College Drop-Out Takes $14 And Turns It Into $2.1 Million In Just Two Years, Now Travels The World Partying

22-year-old Charlie Carrel deposited $14 into an online game account, and while for most people they’d soon lose their paltry $14 and never return to online poker again, Charlie got lucky and managed to turn his $14 into $2.1 million only two years later. On his first play-through he managed to turn $14 into $30, which is what Charlie says kept him going rather than taking the money and running. According to Mirror,

He said: “I was brought up in a household that didn’t have a lot of money, so I was taught the value of it from very early on.

“Had I not won that first tournament I would never have deposited again, and none of this would have happened.”

A college drop-out who only attended Warwick University for ten weeks before quitting, Charlie now plays online as well as live games across the world, allowing him to travel to cities like Amsterdam and Miami for “work.” He’s very infrequently alone though – after winning $189,000 at the Sunday Million poker tournament rather than spend the money solely on himself, Charlie took 15 of his friends on an all-expenses paid trip to a luxury hotel in Amsterdam.

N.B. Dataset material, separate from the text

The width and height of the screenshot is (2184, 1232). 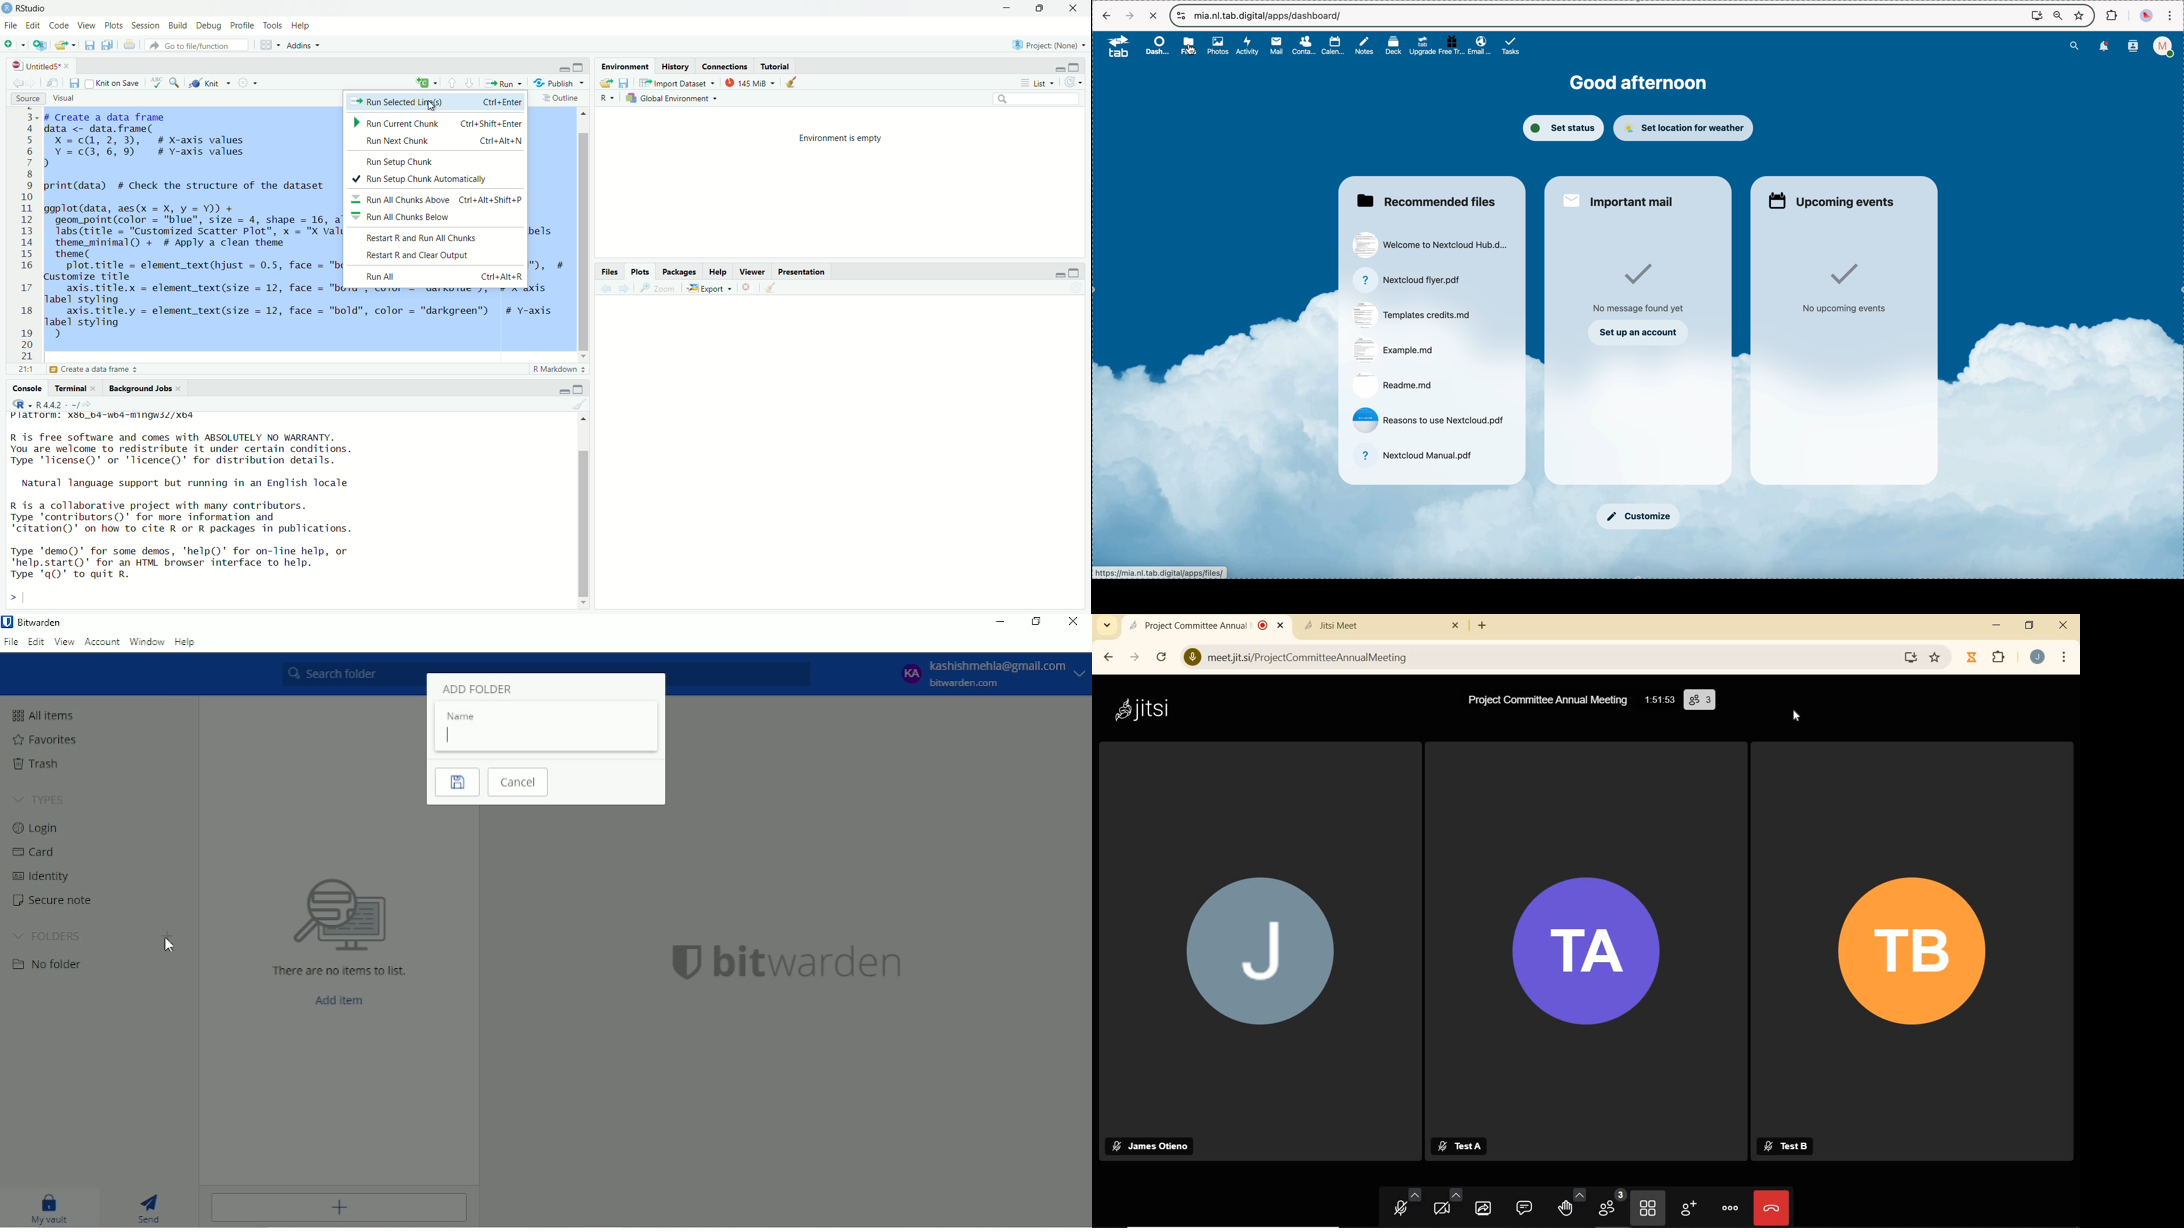 What do you see at coordinates (753, 83) in the screenshot?
I see `145Mb used by the R session` at bounding box center [753, 83].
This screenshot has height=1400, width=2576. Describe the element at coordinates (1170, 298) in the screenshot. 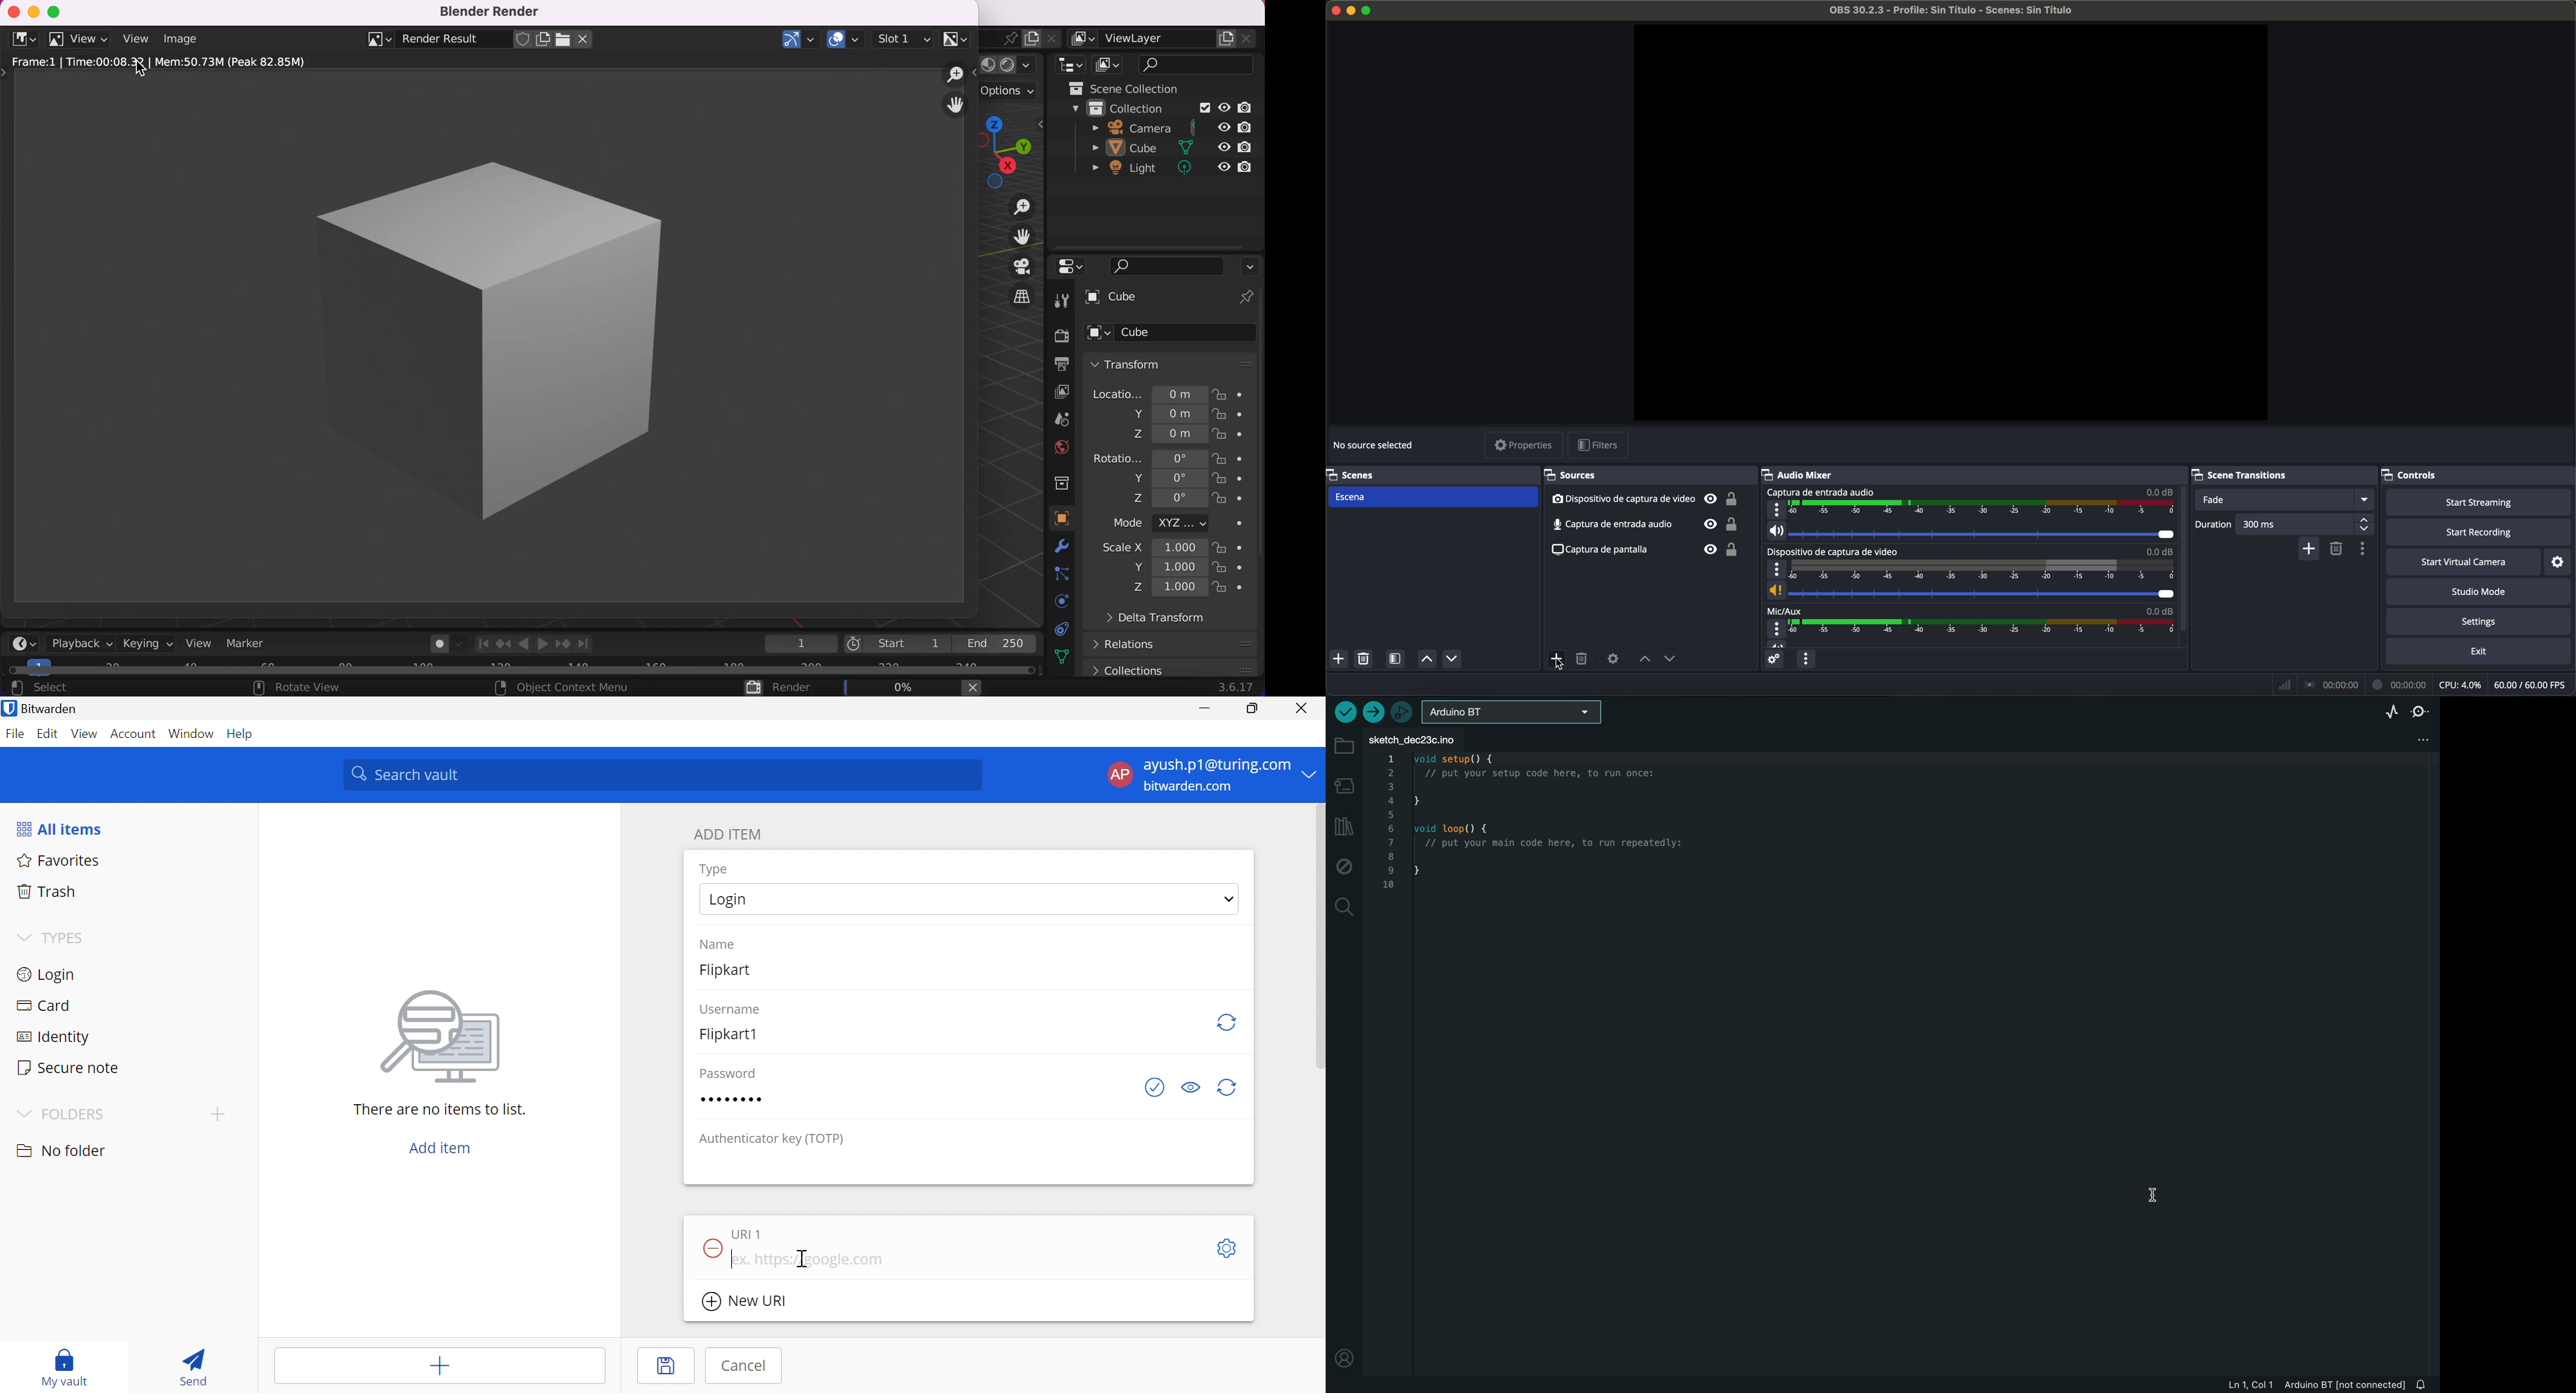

He said: “I have to pinch myself most days. I think about depositing that £10 a lot. It could easily have happened so differently for me.

“I think I have the potential to be one of the top players in the world. There are not too many people I would be worried about playing.”(via)

Charlie was even crowned “Poker Listings’ Rising Star” in September, and while $189,000 sounds like a lot of money it’s not anywhere near the most he’s ever won at a tournament – that award goes to winning the European Poker Tournament High-Roller Grand Final in Monte Carlo last May. He made $1.1 million.

As for the people he left back home, Charlie’s mother Jacqui says that she’s proud of what her son has been able to achieve and that “He started off with a tenner and never, ever, dipped into a different pot.”